> **Assigned task**
Print exactly the lines from the one containing "Click 修改 for the 渤海 row" through the last line of the entries below; the pictures stay out of the copy.

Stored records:
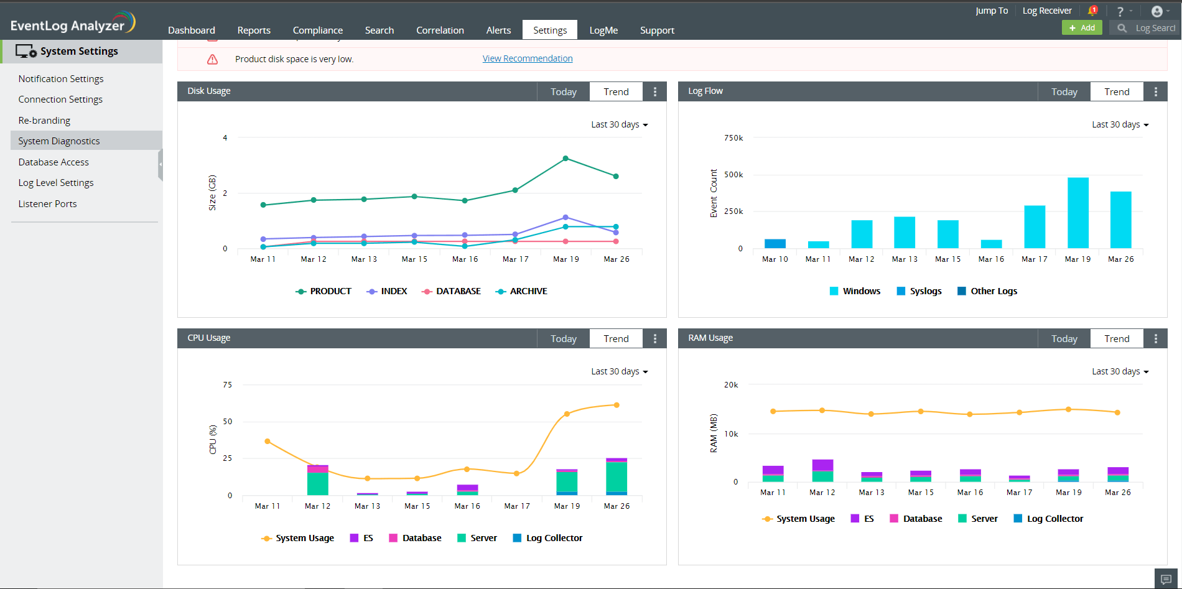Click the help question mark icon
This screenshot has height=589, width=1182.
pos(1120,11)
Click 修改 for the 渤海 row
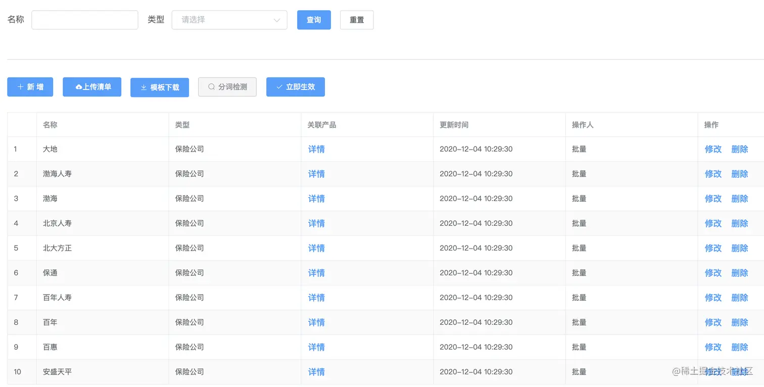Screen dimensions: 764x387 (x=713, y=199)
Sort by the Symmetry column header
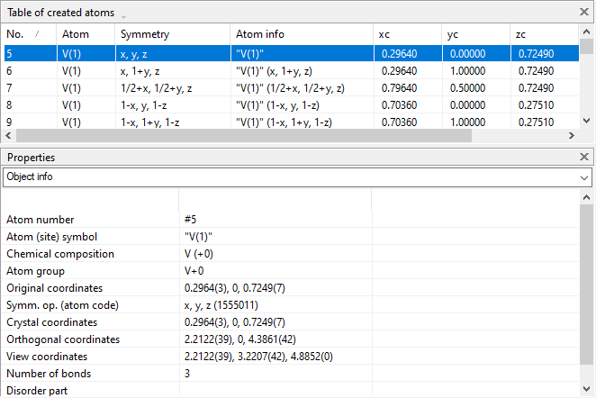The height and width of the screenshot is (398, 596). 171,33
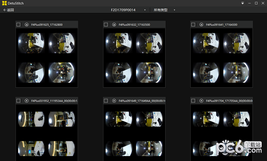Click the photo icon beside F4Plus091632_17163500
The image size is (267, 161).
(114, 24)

> **Problem solution**
Click 修改 for the 渤海 row
Screen dimensions: 764x387 (x=713, y=199)
Sort by the Symmetry column header
The height and width of the screenshot is (398, 596). 171,33
Click the photo icon beside F4Plus091632_17163500
The image size is (267, 161).
(114, 24)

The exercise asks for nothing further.